- Location: Ireland
- Coordinates: 53°52′17″N 7°58′42″W﻿ / ﻿53.871264°N 7.978204°W
- Primary inflows: River Shannon
- Primary outflows: River Shannon
- Basin countries: Ireland
- Surface area: 5.1 km^{2} (2.0 sq mi)
- Surface elevation: 36 m (118 ft)
- Islands: Inishmoylin, Dockery's Island, Coarse Island, Illanamoe

= Lough Boderg =

Lake on the River Shannon, Ireland

Lough Boderg is a lake on the River Shannon in County Roscommon and County Leitrim, Ireland.

==Description==
Logh Boderg is a large lough with a surface area of about 1,200 ha which is on the River Shannon, between Kilmore, County Roscommon and Annaduff in County Leitrim. The woodland of Derrycarne which were part of the lands owned by the Nesbitt family in the early 1800s sit on the shores of the Lough, the paths there give access to the lough's shoreline.

==History and legend==
The lake's name is Irish for "Lake of the red cow." Lough Boderg is separated from Lough Bofin ("Lake of the white cow") by the Derrycarne Narrows. There is a legend on how the loughs got their names, the story goes that a mermaid was found in the water of one of the loughs and taken to a nearby farmhouse. The people in the farmhouse were kind to her and to pay them back for their kindness the mermaid began to tell fortunes. The mermaid predicted that if the people put her back in the water, in the eve of May day, which was soon, that they would be generously repaid one year later. The people did as she said, placed her back in the water and said goodbye.

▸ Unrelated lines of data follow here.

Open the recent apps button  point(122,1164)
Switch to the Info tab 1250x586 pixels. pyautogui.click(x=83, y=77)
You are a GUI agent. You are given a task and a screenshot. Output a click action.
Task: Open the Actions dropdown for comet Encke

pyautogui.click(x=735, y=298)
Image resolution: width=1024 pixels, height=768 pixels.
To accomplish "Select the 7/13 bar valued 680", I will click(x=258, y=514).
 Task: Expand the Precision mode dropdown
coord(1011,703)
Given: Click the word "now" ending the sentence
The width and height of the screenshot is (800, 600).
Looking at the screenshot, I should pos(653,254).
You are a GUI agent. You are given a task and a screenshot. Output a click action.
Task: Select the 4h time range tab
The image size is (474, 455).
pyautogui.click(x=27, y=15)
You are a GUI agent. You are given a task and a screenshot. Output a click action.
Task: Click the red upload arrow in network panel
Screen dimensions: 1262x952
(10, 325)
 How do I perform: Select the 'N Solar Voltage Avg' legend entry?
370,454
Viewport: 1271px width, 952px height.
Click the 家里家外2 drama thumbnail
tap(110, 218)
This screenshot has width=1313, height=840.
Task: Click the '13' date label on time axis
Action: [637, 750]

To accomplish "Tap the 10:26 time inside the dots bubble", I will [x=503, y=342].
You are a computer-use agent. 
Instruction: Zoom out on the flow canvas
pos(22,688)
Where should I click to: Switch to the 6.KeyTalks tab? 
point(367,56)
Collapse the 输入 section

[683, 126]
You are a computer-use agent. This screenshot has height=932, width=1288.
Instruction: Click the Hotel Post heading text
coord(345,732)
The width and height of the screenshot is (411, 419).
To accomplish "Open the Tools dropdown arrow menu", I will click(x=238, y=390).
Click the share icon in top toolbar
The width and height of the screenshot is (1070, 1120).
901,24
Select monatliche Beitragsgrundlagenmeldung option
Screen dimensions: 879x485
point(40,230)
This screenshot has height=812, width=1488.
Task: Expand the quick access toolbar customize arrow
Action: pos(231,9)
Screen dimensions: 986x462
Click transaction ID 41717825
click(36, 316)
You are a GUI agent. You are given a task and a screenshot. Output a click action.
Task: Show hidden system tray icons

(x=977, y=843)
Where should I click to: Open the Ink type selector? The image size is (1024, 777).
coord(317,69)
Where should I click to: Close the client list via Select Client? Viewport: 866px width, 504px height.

A year to the day, they returned to the place where they had put the mermaid back in the water and were astonished to see two cows coming out of the water, a red one and a white one.

Túathal Techtmar used Lough Boderg as one of the traditional boundaries of the ancient Kingdom of Meath: "From Loch-Bo-Deirg to Birra [Birr], From Sena [Shannon] eastward to the sea."

==Recreation==

Lough Boderg is a noted fishery for bream, rudd, roach, northern pike, eel and perch.

The North Shannon Motor Yacht Club is based on Lough Boderg.